▶ [Exercise requirements]: Starting with the line that contains "Where should I" and going on through the end of the material, switch "City" to "Country" and copy those lines with everything else unchanged. Leave the pictures out of the answer.
╭─ Listed records
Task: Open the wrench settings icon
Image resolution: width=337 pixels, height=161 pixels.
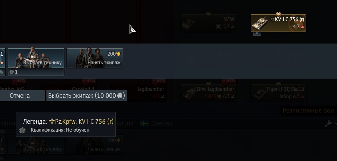Action: [328, 123]
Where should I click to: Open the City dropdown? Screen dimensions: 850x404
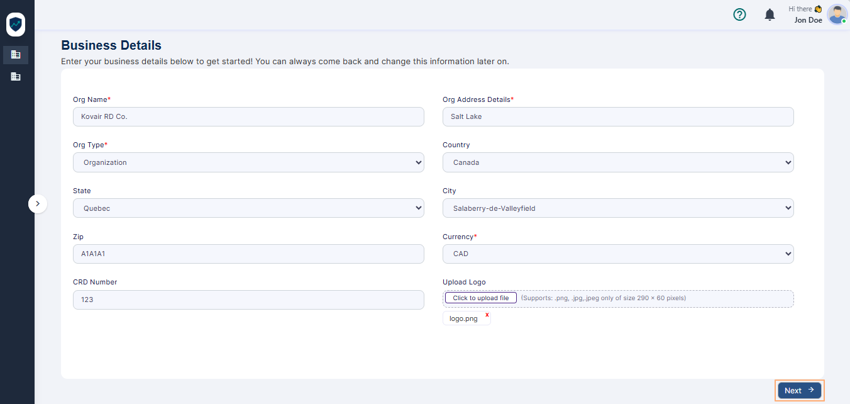click(618, 208)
╰─
▶ [Result of the task]:
Where should I click to: Open the Country dropdown? Screen dimensions: 850x404
click(618, 208)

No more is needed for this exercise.